Alors que les énergies renouvelables ont satisfait en 2019 23% de la consommation électrique en France, les Français n'ont pas plus d'appétence pour la fée électricité. Au contraire. En dépit du nombre croissant d'appareils électriques domestiques connectés, la consommation d'électricité française a atteint son plus bas niveau depuis 10 ans avec 473 TWh. Selon le bilan électrique 2019 de RTE (chargé du réseau de transport comme les lignes à haute tension) cette baisse est conforme à ses bilans prévisionnels.

En 2019, la consommation brute (474 TWh) a baissé de 1%, ce qui s’explique par des températures globalement plus douces en début d’année. Pour mieux observer les évolutions structurelles d’une année à l’autre, la consommation brute est corrigée de ces aléas climatique (cf infographie ci-dessous) et celle-ci (473 KWh) baisse un peu moins (- 0,5%). En 2019, le ralentissement de la croissance économique a eu également un effet conjoncturel expliquant ce recul.

Mais la conjoncture n'explique pas tout. "La consommation française d’électricité est entrée dans une phase de relative stabilité depuis 2010", une tendance qui, selon RTE, provient "d’un ralentissement progressif de la croissance de la demande observé depuis plusieurs décennies pour s’établir à un niveau nul depuis 2010".

Constaté aussi dans d'autres pays européens, ce ralentissement structurel de la consommation d’électricité en France, est expliqué "par une diffusion et un renforcement des actions d’efficacité énergétique au sein des bâtiments et sur les performances des équipements générant une baisse de consommation pour satisfaire le même besoin".

La diffusion plus large des éclairages domestiques et publics à base d'ampoules et lampes LED, imposée par le retrait des ampoules à filament et halogènes, plus gourmandes en électricité, explique aussi la baisse tendancielle de la consommation.

RTE évoque aussi "l’évolution structurelle de l’activité économique qui tend à se tertiariser, les services étant de quatre à cinq fois moins consommateurs d’électricité que le secteur industriel à niveau de production équivalent".

Le secteur le plus consommateur reste le secteur des entreprises et des professionnels (47%), suivi par le résidentiel avec près de 36% de la consommation finale d’électricité et enfin la grande industrie qui représente 17% du volume total.

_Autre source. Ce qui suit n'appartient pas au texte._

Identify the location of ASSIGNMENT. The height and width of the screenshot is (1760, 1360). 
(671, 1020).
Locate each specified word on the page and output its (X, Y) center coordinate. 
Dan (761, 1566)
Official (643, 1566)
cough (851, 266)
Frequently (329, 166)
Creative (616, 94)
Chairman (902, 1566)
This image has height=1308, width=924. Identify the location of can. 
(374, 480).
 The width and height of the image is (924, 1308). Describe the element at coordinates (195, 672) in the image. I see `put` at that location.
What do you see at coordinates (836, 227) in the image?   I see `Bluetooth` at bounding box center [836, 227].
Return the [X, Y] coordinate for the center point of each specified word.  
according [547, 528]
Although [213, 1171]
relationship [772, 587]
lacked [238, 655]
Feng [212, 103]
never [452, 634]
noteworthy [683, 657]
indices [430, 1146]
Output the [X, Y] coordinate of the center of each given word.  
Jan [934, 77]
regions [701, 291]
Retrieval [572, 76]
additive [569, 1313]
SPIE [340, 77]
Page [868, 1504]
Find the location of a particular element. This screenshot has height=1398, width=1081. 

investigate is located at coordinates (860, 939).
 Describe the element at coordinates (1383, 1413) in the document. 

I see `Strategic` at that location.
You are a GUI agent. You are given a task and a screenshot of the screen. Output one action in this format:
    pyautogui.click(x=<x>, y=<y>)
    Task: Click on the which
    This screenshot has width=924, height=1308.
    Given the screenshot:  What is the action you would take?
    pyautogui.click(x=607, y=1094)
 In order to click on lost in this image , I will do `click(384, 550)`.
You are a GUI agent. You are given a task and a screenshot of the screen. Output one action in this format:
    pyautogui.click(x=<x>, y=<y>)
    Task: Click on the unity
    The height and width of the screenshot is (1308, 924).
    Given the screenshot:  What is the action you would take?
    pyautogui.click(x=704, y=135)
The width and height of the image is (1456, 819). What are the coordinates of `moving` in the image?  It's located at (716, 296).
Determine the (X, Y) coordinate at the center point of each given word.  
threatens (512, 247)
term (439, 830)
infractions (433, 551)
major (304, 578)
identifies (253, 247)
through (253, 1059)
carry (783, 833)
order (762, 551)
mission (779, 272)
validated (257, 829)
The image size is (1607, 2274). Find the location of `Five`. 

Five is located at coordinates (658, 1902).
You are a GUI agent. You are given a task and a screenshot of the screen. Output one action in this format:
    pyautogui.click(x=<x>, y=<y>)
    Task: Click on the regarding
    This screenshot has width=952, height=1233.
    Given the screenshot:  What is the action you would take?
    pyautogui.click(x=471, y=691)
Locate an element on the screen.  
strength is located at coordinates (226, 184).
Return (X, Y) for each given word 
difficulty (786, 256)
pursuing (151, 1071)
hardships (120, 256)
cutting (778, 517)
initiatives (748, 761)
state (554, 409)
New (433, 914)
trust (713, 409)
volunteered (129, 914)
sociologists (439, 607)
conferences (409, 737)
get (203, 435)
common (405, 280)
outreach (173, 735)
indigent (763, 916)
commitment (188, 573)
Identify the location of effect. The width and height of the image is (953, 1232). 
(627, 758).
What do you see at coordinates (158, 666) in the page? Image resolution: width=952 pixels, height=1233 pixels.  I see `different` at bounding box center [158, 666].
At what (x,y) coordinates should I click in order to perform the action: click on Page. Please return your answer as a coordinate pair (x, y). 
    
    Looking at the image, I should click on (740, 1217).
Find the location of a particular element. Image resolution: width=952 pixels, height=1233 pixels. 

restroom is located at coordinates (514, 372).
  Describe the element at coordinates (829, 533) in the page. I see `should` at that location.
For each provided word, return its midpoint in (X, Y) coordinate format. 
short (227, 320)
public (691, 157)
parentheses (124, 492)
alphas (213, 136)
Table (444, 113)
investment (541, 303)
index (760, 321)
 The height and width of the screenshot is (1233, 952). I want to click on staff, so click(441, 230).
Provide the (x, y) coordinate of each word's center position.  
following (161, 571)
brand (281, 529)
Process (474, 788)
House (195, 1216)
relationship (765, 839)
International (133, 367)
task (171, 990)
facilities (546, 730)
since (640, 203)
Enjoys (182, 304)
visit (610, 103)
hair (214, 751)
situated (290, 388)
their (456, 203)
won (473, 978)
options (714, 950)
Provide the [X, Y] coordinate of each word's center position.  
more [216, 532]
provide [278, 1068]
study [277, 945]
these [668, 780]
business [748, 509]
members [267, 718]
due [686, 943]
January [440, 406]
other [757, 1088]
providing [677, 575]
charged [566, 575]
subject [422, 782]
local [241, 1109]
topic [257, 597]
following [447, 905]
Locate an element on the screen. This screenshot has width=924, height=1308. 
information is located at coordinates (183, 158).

la production d'électricité française a baissé, elle aussi, en 2019

L’année 2019 a été également marquée par une baisse de la production d’électricité de 2% par rapport à 2018 (537,7TWh produits en France). Selon RTE, ce recul est dû à plusieurs facteurs :

  • une production d’électricité d’origine nucléaire (- 3,5%) du fait d’une moins bonne disponibilité du parc de centrales nucléaires
  • une production hydraulique en retrait de 12,1% en raison de conditions météorologiques défavorables
  • un net recul de la production d’électricité à partir de charbon (-71,9%).

Parmi les autres sources d'énergie, les centrales à gaz, moins émettrices de CO2 que celles au charbon, ont vu leur production bondir de 24%. La hausse des productions éolienne (+21,2%) et solaire (+7,8%), associée au recul de la production thermique à base de charbon, a engendré une nouvelle baisse des émissions de CO2 (-6%). Celles-ci se situent, selon RTE, à un niveau proche de celui de 2015, niveau le plus bas depuis 5 ans. Malgré le recul de sa production, la France reste le premier exportateur européen en 2019: 84 TWh ont été exportés contre 28,3 TWh importés.